# How do you find the coordinates of the center, foci, the length of the major and minor axis given (x+11)^2/144+(y-5)^2/121=1?

Apr 23, 2017

Centre is $\left(- 11 , 5\right)$, foci are $\left(- 11 - \sqrt{23} , 5\right)$ and $\left(- 11 + \sqrt{23} , 5\right)$ and major axis is $24$ and minor axis is $22$.

#### Explanation:

As the equation ${\left(x + 11\right)}^{2} / 144 + {\left(y - 5\right)}^{2} / 121 = 1$ is of form

${\left(x - h\right)}^{2} / {a}^{2} + {\left(y - k\right)}^{2} / {b}^{2} = 1$, whose centre is $\left(h , k\right)$ and major and minor axis are $2 a$ and $2 b$ respectively.

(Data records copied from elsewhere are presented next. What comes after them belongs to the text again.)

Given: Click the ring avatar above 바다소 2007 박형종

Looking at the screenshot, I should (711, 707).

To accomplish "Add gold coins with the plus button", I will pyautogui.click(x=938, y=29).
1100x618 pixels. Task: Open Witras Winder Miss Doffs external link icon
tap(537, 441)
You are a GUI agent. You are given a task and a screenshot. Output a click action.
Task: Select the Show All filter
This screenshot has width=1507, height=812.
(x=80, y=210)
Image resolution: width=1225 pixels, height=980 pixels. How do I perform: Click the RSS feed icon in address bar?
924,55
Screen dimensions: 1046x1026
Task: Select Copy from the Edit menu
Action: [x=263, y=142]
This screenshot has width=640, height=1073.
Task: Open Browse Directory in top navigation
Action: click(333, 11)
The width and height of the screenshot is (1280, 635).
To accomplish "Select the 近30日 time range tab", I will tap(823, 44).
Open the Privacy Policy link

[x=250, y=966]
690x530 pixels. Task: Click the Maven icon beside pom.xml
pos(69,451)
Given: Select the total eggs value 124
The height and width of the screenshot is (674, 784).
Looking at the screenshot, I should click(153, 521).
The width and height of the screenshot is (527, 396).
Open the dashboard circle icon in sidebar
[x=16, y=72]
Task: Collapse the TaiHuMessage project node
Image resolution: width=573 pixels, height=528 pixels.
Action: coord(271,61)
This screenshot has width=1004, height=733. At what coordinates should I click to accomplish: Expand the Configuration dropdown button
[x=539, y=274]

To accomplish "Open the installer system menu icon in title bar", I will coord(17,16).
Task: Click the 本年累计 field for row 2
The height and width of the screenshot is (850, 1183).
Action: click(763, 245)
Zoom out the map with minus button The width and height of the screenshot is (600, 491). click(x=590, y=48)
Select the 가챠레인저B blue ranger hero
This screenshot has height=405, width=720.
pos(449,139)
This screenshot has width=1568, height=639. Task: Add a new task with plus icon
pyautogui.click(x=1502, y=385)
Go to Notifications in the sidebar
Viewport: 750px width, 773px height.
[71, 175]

As such here centre is $\left(- 11 , 5\right)$ and major axis is $24$ and minor axis is $22$.

For focus we should calculate eccentricity of ellipse and as ${b}^{2} = {a}^{2} \left(1 - {e}^{2}\right)$, $e = \sqrt{1 - {b}^{2} / {a}^{2}} = \sqrt{1 - \frac{121}{144}} = \frac{\sqrt{23}}{12}$

and foci are given by $\left(h \pm a e , k\right)$ i.e. they are

$\left(- 11 \pm \sqrt{23} , 5\right)$ i.e. $\left(- 11 - \sqrt{23} , 5\right)$ and $\left(- 11 + \sqrt{23} , 5\right)$

graph{(x+11)^2/144+(y-5)^2/121=1 [-30, 10, -8, 18]}

Note - Here we had $a > b$, hence major axis is parallel to $x$-axis. But if we have $b > a$, then major axis is parallel to $y$-axis and $e = \sqrt{1 - {a}^{2} / {b}^{2}}$ and then foci are $\left(h , k \pm a e\right)$